Continuing claims moved in the wrong direction too as they increased by 67,200 to 7.65 million – the standard issue (covers the first 26 weeks of joblessness) fell 1,000 to 3.697 million, but emergency claims (put in play after the recession hit and extends bennies to 99 weeks) rose 68,300 to 3.952 million.
None of this illustrated a job market that has the juice to get the unemployment rate lower, unless we see another exodus from the labor force as more people get discouraged (but that’s hardly the healthy way to lower the official jobless rate).
The nice improvement we saw via payroll gains that took place in February, March and April appears to have run its course. This jobless claims report is for the week in which the June jobs report will be calculated, so we may very well see another sub-150K number – and we need at least 150K just to keep up with population growth.
New Home Sales
The Commerce Department reported that new-home sales fell 2.1% to 319,000 units SAAR in May – actually better though than the 310K expected. But up 2% down 2%, it doesn’t matter at these levels.
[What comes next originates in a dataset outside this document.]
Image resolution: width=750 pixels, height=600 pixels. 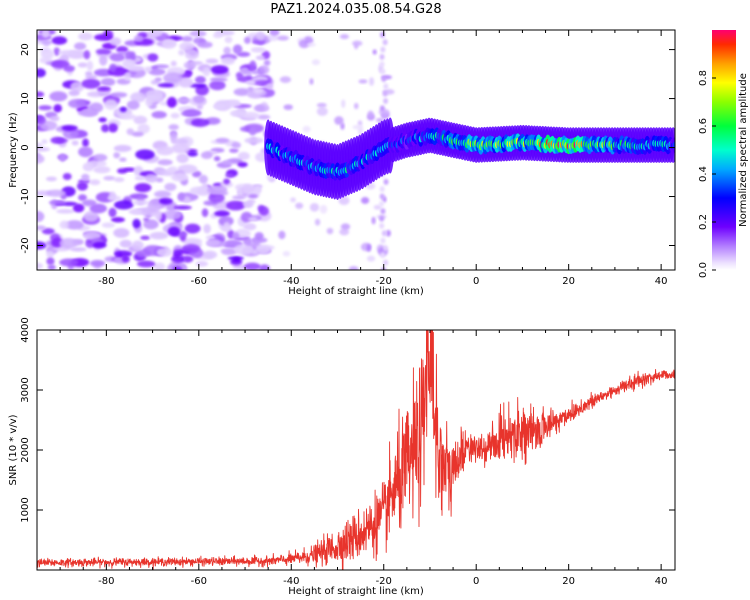 What do you see at coordinates (384, 582) in the screenshot?
I see `snr-x-tick-label: -20` at bounding box center [384, 582].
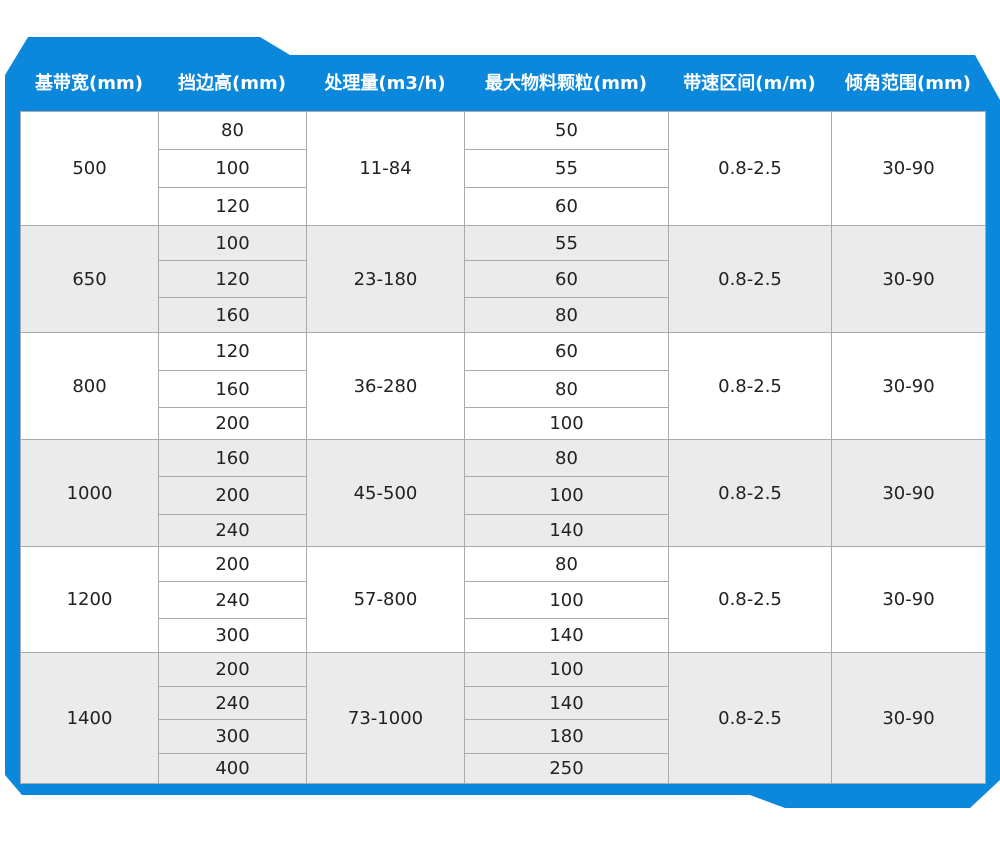 The height and width of the screenshot is (852, 1000). What do you see at coordinates (90, 718) in the screenshot?
I see `table-cell: 1400` at bounding box center [90, 718].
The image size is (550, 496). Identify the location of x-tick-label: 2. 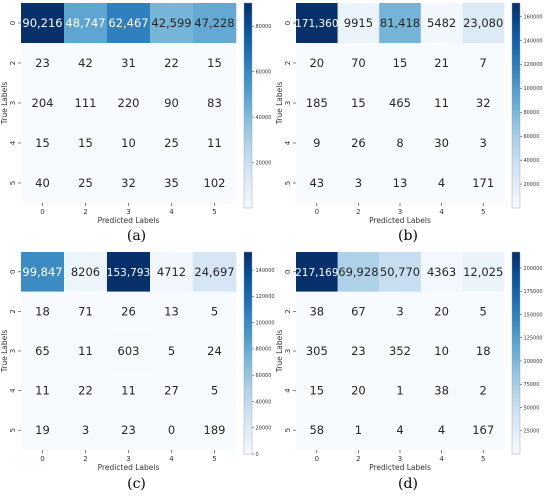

The supply figures look great actually, even with the decline in sales the inventory/supply figure still slipped to 6.2 months worth (right at the long-term average) from 6.3 for April.
The supply of homes is falling at a faster rate than sales. One would think, as many have predicted, residential construction to be on the verge of a revival at these record low levels of absolute inventory. However, the “distressing” reality of distressed properties hitting the market (foreclosed homes) – and many more that have yet to hit – is the millstone around builders’ necks.